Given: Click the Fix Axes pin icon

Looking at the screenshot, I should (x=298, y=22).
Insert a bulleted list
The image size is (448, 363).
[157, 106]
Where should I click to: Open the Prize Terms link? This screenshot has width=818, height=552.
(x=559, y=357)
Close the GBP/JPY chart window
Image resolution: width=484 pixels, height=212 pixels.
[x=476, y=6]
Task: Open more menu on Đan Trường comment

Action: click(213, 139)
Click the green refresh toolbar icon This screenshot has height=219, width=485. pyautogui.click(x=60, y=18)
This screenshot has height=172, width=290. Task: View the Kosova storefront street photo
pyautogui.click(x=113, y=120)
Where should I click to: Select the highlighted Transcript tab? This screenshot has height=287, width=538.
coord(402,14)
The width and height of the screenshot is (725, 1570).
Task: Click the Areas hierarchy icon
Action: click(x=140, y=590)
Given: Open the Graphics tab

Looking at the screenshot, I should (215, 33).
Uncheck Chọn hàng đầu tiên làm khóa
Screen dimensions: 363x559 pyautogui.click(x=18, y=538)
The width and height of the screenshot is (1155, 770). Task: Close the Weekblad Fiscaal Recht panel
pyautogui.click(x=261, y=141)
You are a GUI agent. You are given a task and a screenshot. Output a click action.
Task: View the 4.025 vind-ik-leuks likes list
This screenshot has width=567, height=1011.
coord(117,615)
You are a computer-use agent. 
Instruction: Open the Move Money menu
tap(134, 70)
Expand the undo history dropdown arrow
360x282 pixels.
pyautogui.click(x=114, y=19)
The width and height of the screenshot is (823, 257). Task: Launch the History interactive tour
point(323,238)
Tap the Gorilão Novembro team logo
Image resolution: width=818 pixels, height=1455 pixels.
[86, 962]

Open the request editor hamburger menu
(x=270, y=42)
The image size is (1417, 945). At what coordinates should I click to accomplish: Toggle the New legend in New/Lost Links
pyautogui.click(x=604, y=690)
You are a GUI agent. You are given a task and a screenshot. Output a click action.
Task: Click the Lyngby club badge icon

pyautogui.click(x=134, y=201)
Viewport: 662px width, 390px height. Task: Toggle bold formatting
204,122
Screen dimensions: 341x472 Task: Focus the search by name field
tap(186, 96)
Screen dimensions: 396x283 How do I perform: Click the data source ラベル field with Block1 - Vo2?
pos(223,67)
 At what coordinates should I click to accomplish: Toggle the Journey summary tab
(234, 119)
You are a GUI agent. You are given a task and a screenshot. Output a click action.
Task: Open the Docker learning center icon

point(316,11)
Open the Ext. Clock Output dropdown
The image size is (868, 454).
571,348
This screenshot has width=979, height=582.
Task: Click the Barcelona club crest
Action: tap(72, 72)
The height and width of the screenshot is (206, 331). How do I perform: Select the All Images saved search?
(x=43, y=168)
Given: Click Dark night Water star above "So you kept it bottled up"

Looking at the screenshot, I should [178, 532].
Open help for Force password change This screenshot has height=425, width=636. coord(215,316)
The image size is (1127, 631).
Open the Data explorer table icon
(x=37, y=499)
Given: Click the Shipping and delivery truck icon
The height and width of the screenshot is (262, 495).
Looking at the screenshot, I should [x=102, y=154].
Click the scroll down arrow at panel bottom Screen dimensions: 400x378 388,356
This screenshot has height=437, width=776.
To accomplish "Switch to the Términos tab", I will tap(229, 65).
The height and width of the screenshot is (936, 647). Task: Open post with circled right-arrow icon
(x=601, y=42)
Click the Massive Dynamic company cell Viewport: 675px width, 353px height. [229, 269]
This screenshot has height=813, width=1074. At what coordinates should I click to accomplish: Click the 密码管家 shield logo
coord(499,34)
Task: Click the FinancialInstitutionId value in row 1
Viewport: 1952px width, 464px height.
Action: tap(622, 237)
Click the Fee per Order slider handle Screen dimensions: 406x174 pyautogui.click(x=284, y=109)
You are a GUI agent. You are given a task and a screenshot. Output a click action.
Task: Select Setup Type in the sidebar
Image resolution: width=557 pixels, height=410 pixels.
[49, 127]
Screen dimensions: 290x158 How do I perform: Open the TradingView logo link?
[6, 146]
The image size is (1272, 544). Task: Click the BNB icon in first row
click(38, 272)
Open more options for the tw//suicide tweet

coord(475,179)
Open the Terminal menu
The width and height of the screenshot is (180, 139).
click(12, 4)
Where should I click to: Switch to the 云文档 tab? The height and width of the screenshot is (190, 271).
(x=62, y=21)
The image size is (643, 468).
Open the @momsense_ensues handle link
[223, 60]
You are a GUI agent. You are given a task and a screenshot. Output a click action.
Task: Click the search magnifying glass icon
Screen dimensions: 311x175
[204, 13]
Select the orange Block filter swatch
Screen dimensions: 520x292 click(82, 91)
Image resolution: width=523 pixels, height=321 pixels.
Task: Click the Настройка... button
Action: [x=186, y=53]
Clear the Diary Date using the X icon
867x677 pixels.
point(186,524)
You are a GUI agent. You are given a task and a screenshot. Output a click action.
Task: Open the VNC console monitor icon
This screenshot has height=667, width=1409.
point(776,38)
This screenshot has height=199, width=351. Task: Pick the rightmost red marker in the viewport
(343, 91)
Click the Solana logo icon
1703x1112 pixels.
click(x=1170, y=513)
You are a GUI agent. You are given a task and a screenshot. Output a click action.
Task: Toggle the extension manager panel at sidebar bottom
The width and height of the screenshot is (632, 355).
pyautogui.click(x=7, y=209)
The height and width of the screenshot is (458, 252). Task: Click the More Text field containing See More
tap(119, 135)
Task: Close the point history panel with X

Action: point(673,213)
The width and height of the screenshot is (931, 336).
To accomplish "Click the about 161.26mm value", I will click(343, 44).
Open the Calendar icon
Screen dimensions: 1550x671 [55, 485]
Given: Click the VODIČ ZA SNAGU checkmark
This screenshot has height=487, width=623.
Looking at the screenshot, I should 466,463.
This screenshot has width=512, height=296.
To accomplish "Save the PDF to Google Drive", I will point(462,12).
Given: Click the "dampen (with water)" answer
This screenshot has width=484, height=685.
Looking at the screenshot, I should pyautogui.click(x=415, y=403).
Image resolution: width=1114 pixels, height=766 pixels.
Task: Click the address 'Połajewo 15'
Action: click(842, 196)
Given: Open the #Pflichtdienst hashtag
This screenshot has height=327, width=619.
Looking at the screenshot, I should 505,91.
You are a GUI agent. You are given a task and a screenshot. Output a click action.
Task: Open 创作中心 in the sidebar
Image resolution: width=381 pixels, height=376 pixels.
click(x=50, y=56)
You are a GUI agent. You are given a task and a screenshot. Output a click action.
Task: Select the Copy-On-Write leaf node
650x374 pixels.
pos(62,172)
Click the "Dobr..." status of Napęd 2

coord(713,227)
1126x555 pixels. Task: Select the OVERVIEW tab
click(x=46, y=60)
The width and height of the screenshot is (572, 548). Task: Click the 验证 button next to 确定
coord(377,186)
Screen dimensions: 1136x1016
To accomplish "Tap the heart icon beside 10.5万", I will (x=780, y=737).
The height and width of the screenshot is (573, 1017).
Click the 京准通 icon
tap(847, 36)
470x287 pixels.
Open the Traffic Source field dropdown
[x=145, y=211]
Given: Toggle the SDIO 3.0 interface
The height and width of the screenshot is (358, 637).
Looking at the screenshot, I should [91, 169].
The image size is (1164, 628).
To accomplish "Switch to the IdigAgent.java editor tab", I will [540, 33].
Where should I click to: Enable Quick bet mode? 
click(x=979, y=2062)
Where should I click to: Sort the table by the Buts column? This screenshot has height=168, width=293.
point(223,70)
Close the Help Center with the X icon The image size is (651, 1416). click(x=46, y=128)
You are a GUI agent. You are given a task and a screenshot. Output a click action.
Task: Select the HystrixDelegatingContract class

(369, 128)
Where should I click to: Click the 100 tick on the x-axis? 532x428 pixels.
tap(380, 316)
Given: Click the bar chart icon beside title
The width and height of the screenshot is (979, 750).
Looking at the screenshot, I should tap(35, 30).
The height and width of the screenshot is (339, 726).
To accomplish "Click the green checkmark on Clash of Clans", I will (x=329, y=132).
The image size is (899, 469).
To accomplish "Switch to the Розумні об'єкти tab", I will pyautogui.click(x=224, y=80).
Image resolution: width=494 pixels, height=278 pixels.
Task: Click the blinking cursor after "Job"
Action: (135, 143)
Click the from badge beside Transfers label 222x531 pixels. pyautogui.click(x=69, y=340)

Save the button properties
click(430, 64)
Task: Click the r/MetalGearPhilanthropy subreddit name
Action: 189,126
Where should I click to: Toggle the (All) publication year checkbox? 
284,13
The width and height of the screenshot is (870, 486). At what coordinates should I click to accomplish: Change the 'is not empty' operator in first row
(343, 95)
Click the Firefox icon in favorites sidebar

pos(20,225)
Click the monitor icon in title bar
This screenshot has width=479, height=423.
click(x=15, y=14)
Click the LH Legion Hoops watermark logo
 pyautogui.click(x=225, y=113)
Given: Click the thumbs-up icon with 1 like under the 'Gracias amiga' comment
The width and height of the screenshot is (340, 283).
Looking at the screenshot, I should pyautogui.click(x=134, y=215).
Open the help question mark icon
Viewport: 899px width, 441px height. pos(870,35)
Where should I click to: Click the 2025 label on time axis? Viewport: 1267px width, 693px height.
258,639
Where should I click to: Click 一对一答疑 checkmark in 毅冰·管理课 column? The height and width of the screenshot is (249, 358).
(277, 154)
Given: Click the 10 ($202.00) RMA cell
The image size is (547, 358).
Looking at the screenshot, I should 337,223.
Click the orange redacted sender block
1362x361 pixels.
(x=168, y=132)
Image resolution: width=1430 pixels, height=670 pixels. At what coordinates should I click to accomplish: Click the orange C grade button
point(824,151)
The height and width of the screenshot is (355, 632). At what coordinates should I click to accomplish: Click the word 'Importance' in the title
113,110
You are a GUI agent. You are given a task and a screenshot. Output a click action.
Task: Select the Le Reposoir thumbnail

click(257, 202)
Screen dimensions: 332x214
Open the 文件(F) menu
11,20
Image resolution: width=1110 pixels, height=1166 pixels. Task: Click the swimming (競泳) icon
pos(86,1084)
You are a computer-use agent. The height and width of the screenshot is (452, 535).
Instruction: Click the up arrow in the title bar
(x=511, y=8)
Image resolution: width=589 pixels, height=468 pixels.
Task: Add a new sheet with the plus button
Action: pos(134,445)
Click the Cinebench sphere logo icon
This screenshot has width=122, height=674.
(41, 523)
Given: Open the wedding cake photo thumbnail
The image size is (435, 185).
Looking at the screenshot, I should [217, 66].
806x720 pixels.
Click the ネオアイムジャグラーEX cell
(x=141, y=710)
════════════════════
EXERCISE REQUIREMENTS.
Within the data above, the span starting at the line containing "Click the Solana logo icon" and ending at the line containing "Given: Open the #Pflichtdienst hashtag" is to be retyped exactly, with no other lines.

ANSWER BOX.
Click the Solana logo icon
1703x1112 pixels.
click(x=1170, y=513)
You are a GUI agent. You are given a task and a screenshot. Output a click action.
Task: Toggle the extension manager panel at sidebar bottom
The width and height of the screenshot is (632, 355).
pyautogui.click(x=7, y=209)
The height and width of the screenshot is (458, 252). Task: Click the More Text field containing See More
tap(119, 135)
Task: Close the point history panel with X

Action: point(673,213)
The width and height of the screenshot is (931, 336).
To accomplish "Click the about 161.26mm value", I will click(343, 44).
Open the Calendar icon
Screen dimensions: 1550x671 [55, 485]
Given: Click the VODIČ ZA SNAGU checkmark
This screenshot has height=487, width=623.
Looking at the screenshot, I should 466,463.
This screenshot has width=512, height=296.
To accomplish "Save the PDF to Google Drive", I will point(462,12).
Given: Click the "dampen (with water)" answer
This screenshot has width=484, height=685.
Looking at the screenshot, I should pyautogui.click(x=415, y=403).
Image resolution: width=1114 pixels, height=766 pixels.
Task: Click the address 'Połajewo 15'
Action: click(842, 196)
Given: Open the #Pflichtdienst hashtag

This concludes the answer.